Input material.
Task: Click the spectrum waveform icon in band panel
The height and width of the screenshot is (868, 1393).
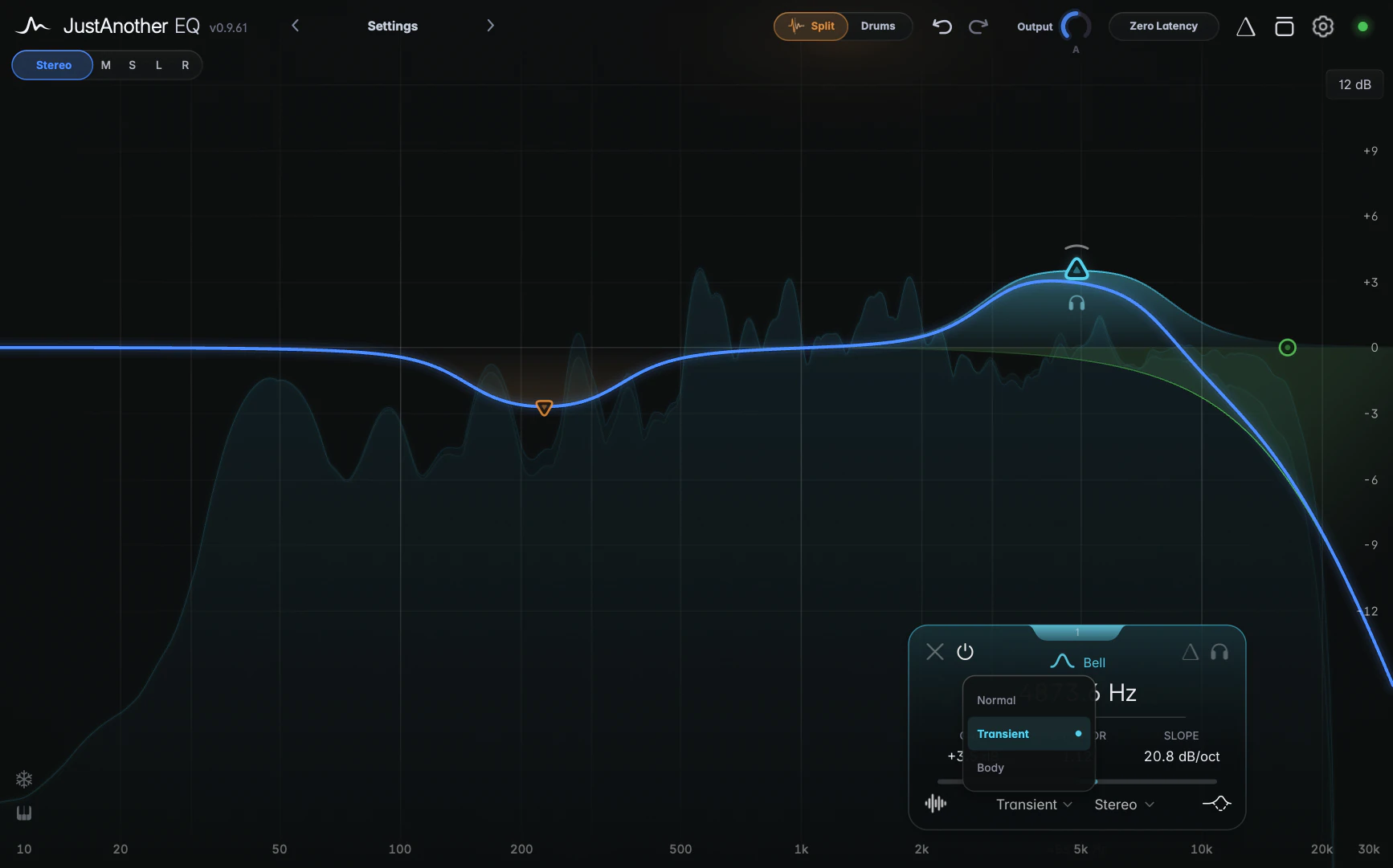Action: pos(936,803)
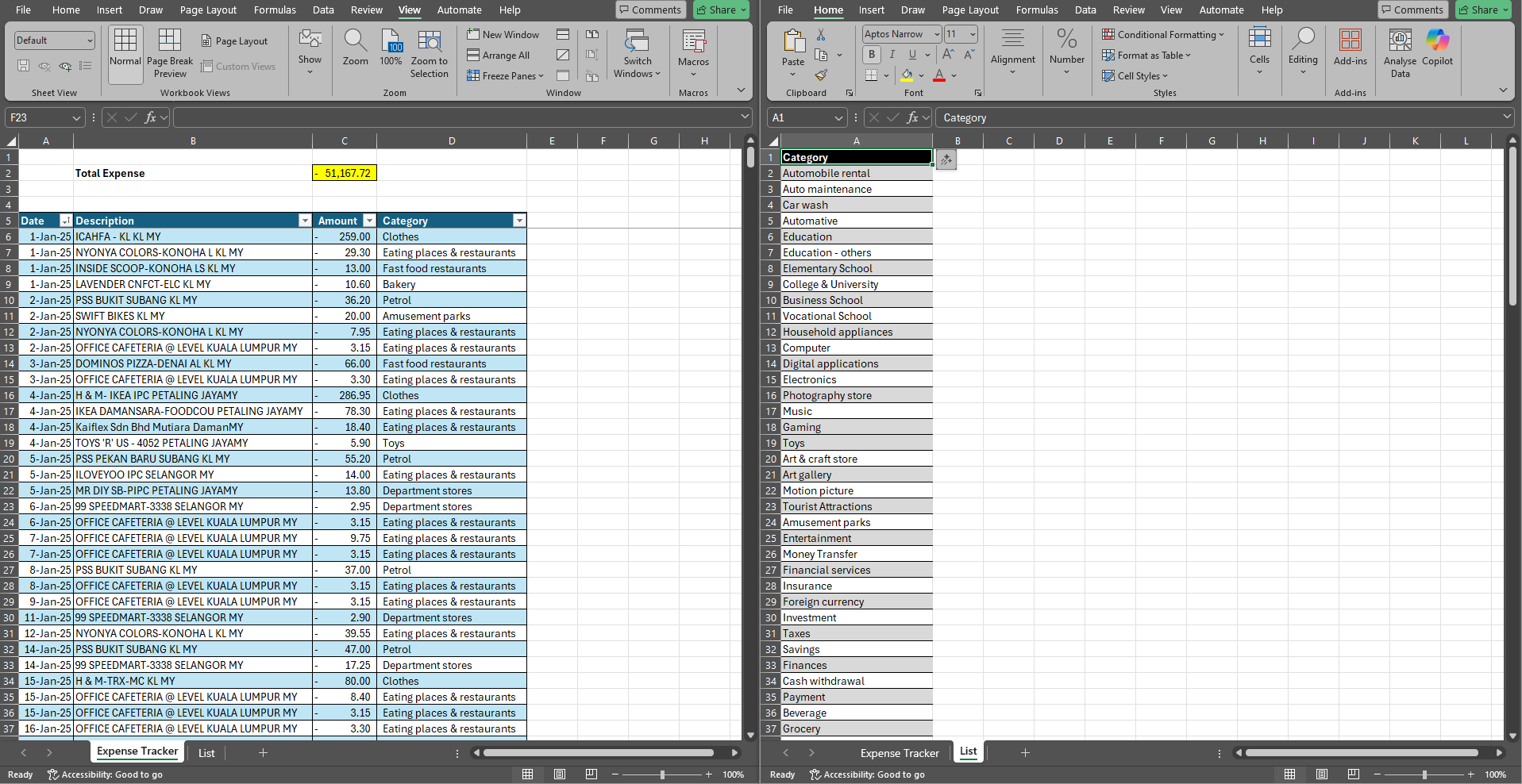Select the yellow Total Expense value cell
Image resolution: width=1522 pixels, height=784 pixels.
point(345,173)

Task requirements. Leave out the pictures and print every line of the data exactly.

Written response.
Task: Click the spectrum waveform icon in band panel
The height and width of the screenshot is (868, 1393).
Action: pos(936,803)
Select the yellow Total Expense value cell
Image resolution: width=1522 pixels, height=784 pixels.
point(345,173)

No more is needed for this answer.